### Description of the task:
The data is to be transcribed in full, with nothing missed.

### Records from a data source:
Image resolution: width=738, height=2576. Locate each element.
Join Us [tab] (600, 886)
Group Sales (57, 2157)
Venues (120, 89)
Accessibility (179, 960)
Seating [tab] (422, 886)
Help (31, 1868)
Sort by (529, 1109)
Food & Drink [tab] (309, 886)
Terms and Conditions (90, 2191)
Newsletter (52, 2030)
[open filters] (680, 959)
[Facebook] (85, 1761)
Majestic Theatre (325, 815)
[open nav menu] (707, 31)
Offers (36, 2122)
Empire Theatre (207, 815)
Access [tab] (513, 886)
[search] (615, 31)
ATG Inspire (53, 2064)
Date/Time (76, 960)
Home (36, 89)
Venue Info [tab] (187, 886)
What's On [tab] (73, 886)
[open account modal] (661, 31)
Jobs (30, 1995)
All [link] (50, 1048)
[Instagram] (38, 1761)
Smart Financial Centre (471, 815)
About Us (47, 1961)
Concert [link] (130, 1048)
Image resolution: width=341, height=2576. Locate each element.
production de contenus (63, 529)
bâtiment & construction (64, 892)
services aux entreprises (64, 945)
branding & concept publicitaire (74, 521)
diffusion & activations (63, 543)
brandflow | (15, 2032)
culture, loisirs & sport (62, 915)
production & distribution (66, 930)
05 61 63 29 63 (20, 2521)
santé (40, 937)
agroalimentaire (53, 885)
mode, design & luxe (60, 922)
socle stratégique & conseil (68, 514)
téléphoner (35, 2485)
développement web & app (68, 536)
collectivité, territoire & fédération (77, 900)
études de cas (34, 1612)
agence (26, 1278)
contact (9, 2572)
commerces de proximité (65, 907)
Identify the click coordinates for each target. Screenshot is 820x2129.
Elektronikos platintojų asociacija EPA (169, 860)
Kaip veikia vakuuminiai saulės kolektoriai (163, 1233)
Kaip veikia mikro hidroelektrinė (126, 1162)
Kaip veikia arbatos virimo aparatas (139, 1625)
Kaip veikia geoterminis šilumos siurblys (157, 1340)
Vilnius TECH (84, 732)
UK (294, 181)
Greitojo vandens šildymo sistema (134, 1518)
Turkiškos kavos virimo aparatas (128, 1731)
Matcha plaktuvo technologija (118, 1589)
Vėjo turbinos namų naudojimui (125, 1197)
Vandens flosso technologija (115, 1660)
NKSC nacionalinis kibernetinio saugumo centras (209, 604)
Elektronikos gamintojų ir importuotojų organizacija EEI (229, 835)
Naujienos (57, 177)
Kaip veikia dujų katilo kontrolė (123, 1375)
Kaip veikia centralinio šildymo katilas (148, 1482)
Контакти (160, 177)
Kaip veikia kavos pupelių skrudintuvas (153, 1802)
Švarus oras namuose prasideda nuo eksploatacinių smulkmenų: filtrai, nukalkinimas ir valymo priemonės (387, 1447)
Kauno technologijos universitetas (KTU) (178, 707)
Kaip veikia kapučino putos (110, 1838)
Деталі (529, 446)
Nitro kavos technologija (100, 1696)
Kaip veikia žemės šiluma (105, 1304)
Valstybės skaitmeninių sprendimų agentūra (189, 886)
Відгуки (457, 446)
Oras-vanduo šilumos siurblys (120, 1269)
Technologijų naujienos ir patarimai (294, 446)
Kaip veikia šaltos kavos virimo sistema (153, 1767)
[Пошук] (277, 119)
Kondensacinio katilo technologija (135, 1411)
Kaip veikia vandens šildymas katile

### Solved exercise:
Image resolution: width=738, height=2576. Locate each element.
Join Us [tab] (600, 886)
Group Sales (57, 2157)
Venues (120, 89)
Accessibility (179, 960)
Seating [tab] (422, 886)
Help (31, 1868)
Sort by (529, 1109)
Food & Drink [tab] (309, 886)
Terms and Conditions (90, 2191)
Newsletter (52, 2030)
[open filters] (680, 959)
[Facebook] (85, 1761)
Majestic Theatre (325, 815)
[open nav menu] (707, 31)
Offers (36, 2122)
Empire Theatre (207, 815)
Access [tab] (513, 886)
[search] (615, 31)
ATG Inspire (53, 2064)
Date/Time (76, 960)
Home (36, 89)
Venue Info [tab] (187, 886)
What's On [tab] (73, 886)
[open account modal] (661, 31)
Jobs (30, 1995)
All [link] (50, 1048)
[Instagram] (38, 1761)
Smart Financial Centre (471, 815)
About Us (47, 1961)
Concert [link] (130, 1048)
Image resolution: width=341, height=2576. Locate each element.
production de contenus (63, 529)
bâtiment & construction (64, 892)
services aux entreprises (64, 945)
branding & concept publicitaire (74, 521)
diffusion & activations (63, 543)
brandflow | (15, 2032)
culture, loisirs & sport (62, 915)
production & distribution (66, 930)
05 61 63 29 63 (20, 2521)
santé (40, 937)
agroalimentaire (53, 885)
mode, design & luxe (60, 922)
socle stratégique & conseil (68, 514)
téléphoner (35, 2485)
développement web & app (68, 536)
collectivité, territoire & fédération (77, 900)
études de cas (34, 1612)
agence (26, 1278)
contact (9, 2572)
commerces de proximité (65, 907)
Identify the click coordinates for each target. Screenshot is 820x2129.
Elektronikos platintojų asociacija EPA (169, 860)
Kaip veikia vakuuminiai saulės kolektoriai (163, 1233)
Kaip veikia mikro hidroelektrinė (126, 1162)
Kaip veikia arbatos virimo aparatas (139, 1625)
Kaip veikia geoterminis šilumos siurblys (157, 1340)
Vilnius TECH (84, 732)
UK (294, 181)
Greitojo vandens šildymo sistema (134, 1518)
Turkiškos kavos virimo aparatas (128, 1731)
Matcha plaktuvo technologija (118, 1589)
Vėjo turbinos namų naudojimui (125, 1197)
Vandens flosso technologija (115, 1660)
NKSC nacionalinis kibernetinio saugumo centras (209, 604)
Elektronikos gamintojų ir importuotojų organizacija EEI (229, 835)
Naujienos (57, 177)
Kaip veikia dujų katilo kontrolė (123, 1375)
Kaip veikia centralinio šildymo katilas (148, 1482)
Контакти (160, 177)
Kaip veikia kavos pupelių skrudintuvas (153, 1802)
Švarus oras namuose prasideda nuo eksploatacinių smulkmenų: filtrai, nukalkinimas ir valymo priemonės (387, 1447)
Kauno technologijos universitetas (KTU) (178, 707)
Kaip veikia kapučino putos (110, 1838)
Деталі (529, 446)
Nitro kavos technologija (100, 1696)
Kaip veikia žemės šiluma (105, 1304)
Valstybės skaitmeninių sprendimų agentūra (189, 886)
Відгуки (457, 446)
Oras-vanduo šilumos siurblys (120, 1269)
Technologijų naujienos ir patarimai (294, 446)
Kaip veikia šaltos kavos virimo sistema (153, 1767)
[Пошук] (277, 119)
Kondensacinio katilo technologija (135, 1411)
Kaip veikia vandens šildymas katile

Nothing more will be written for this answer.